## begin
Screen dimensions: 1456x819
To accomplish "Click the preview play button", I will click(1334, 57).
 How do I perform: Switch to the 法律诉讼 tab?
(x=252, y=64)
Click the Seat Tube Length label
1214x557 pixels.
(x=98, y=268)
## end
Copy out every line above that contains the string "Click". Uppercase and lowercase must match.

To accomplish "Click the preview play button", I will click(1334, 57).
Click the Seat Tube Length label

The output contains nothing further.